A few weeks ago I wrote about starting an new application to scrape for references to a domain. The following week I wrote about streaming data from and Elixir server processes and described how I could apply that technique to decouple the processing of streams in my new application.
At the moment, I’m calling this application Domain Scraper and, thus far, it exists only as a series of improving prototypes used to flesh out the design. This week, I’ll update the design of domain scrapper to use a process pool to manage the work in my application.
Pools
Pools are a very common component of Erlang and Elixir applications. A pool manages a set of processes that can perform work. The pool eliminates the need to start and stop processes on demand and instead allows clients to reuse the existing processes in the pool.
If you’re looking for more information, the chapter on pools in Learn you some Erlang for Great Good! gives a great description of pools and even describes how to implement one.
We can try using a pool of processes to handle URL unshortening in Domain Scraper. Previously, I used a queue of asynchronous tasks for this purpose. Using a pool differs from using a queue in that the queue can get blocked if one URL takes a very long time to unshorten. In the queued based scheme all urls submitted to the queue afterwards will be blocked. This was something that was pointed out to me when I presented the the previous prototype iteration to the Elixir / Erlang Silicon Valley meetup. With a pool there is no ordering of work so if one process take a long time, other pool workers can still complete their tasks and pick up new URLs to process.
Prototyping a solution
I started off my pool experiment using a standalone prototype. It’s simply called P7 as it’s the 7th prototype I’ve built for the project. The first 6 prototypes were iterations on the same program. The source to p7 is on github.
Setting up Poolboy
Poolboy is an Erlang pool manager which I’ve decided to use in this prototype. To get it setup I needed to create a supervised application like this:
$ mix new --sup p7
With the --sup
flag the P7 module gets a start
function that starts up the supervision tree for the application. Within this function we can add the poolboy application to the supervision tree.

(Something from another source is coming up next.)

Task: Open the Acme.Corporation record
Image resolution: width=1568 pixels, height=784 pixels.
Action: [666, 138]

def start(_type, _args) do
import Supervisor.Spec, warn: false
children = [
:poolboy.child_spec(pool_name(), poolboy_config(), [])
]
# See http://elixir-lang.org/docs/stable/elixir/Supervisor.html
# for other strategies and supported options
opts = [strategy: :one_for_one, name: P7.Supervisor]

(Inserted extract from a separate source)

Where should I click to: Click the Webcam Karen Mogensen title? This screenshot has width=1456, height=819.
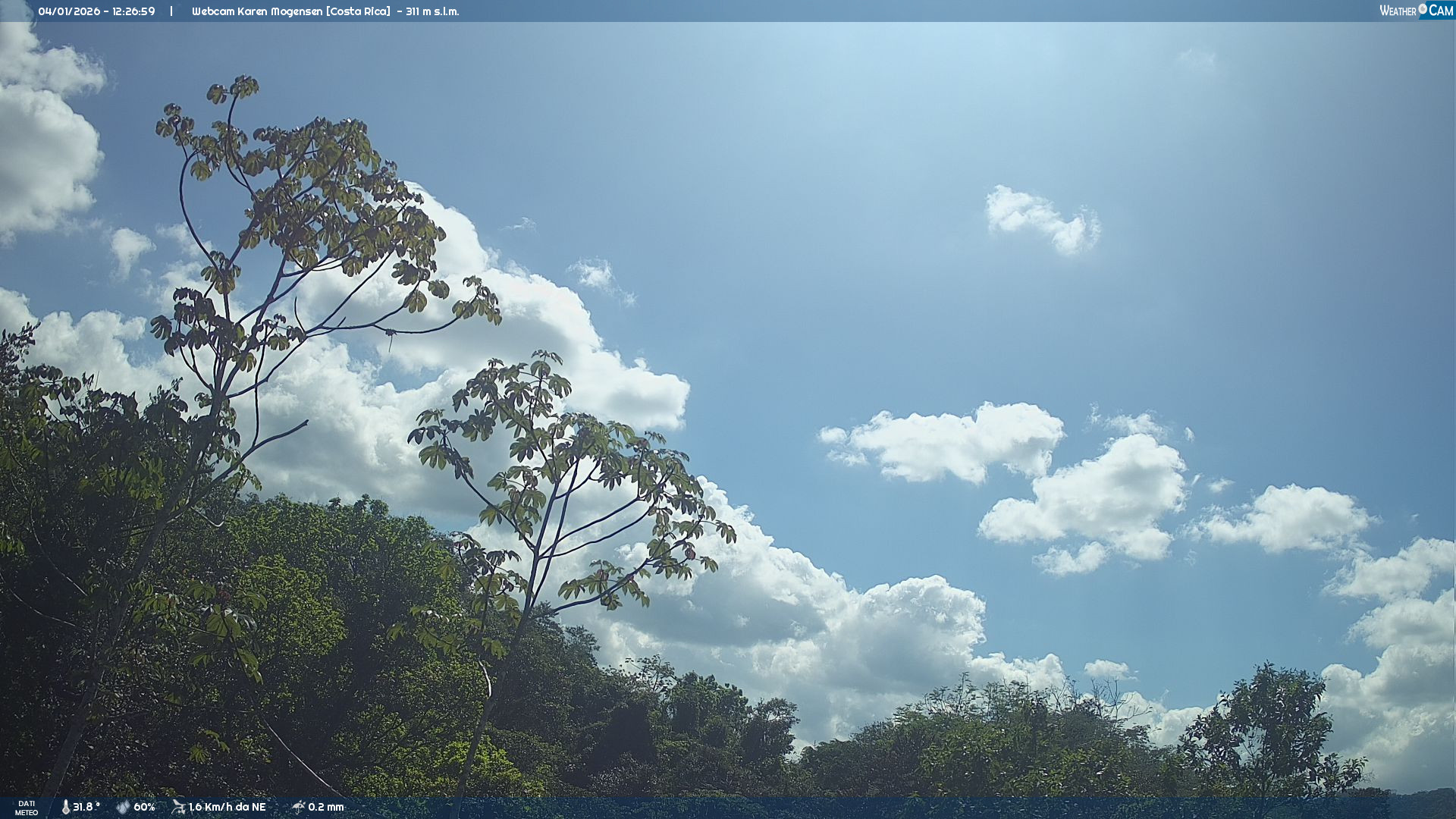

Supervisor.start_link(children, opts)
end
def pool_name, do: :p7_pool
defp poolboy_config do
[
{:name, {:local, pool_name}},
{:worker_module, P7.Worker},
{:size, 5},
{:max_overflow, 10}
]
end
The children
specification holds most of the relevant details. For more information on setting up poolboy see the poolboy repo and its README.
The interface
After setting up poolboy I needed to decide on the interface for streaming work through the pool.

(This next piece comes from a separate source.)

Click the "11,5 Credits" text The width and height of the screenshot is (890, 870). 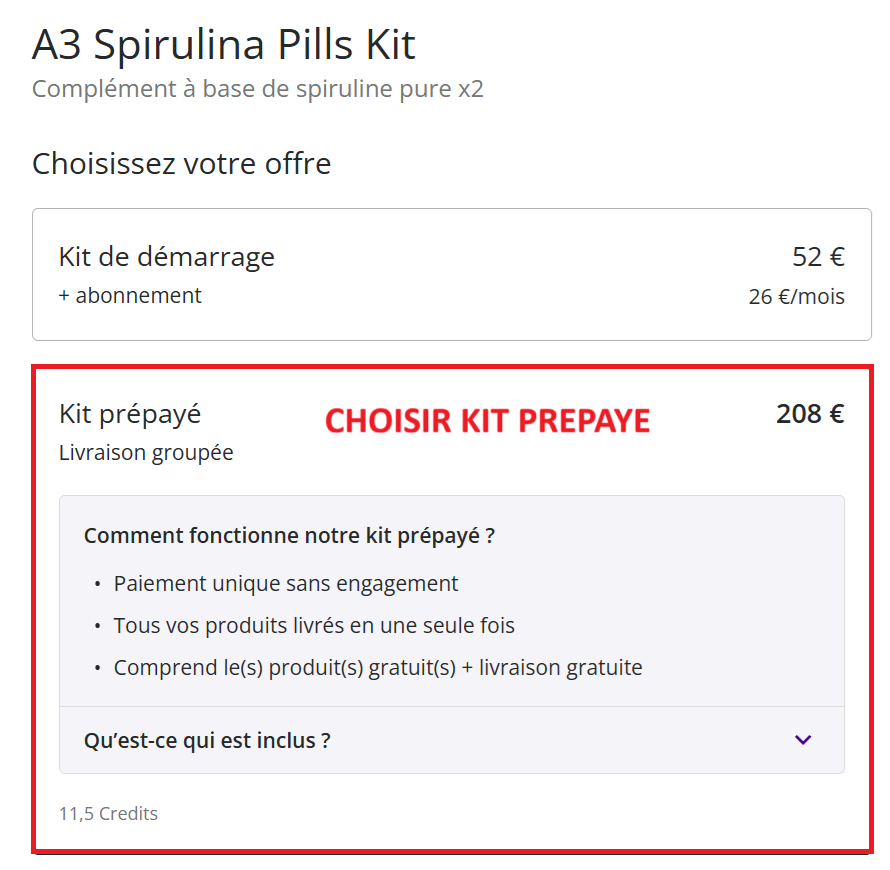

When I started this prototype I wanted to use Enum.into/2
as a model for my interface, thinking that the pool would implement the Collectable
protocol. However, as I worked through development of the prototype I realized this doesn’t make sense. To collect into a pool would mean that the pool was a data sink. But, this is not the case. The pool does work and transforms a stream of data into a new stream like this:
That said, I wrote the prototype using an into
interface that looks like this:
PoolUtil.into([1, 2, 3], [], via: pool_name)
I did end up with the via:
keyword option indicating that the pool is a conduit rather than the sink itself. Given this interface, I wrote this test:
test "it should collect via the the pool" do
assert [2, 3, 4] ==
[1, 2, 3]
|> PoolUtil.into([], via: P7.pool_name())
|> Enum.take(3)
|> Enum.sort
end
Implementation
Here’s the implementation I wrote:
defmodule P7.PoolUtil do
def into(enum, col, opts) do
pool = opts[:via]
{:ok, queue} = BlockingQueue.start_link(:infinity)
enum
|> resource(pool, queue)
|> extract_and_checkin(pool)
|> Stream.into(col, fn x -> x end)
end
defp resource(enum, pool, queue) do
Stream.resource(
fn ->
spawn_link fn -> stream_through_pool(enum, pool, queue) end
end,
fn _ -> {[BlockingQueue.pop(queue)], nil} end,
fn _ -> true end
)
end
defp stream_through_pool(enum, pool, queue) do
enum
|> Enum.map(fn x -> {x, :poolboy.checkout(pool)} end)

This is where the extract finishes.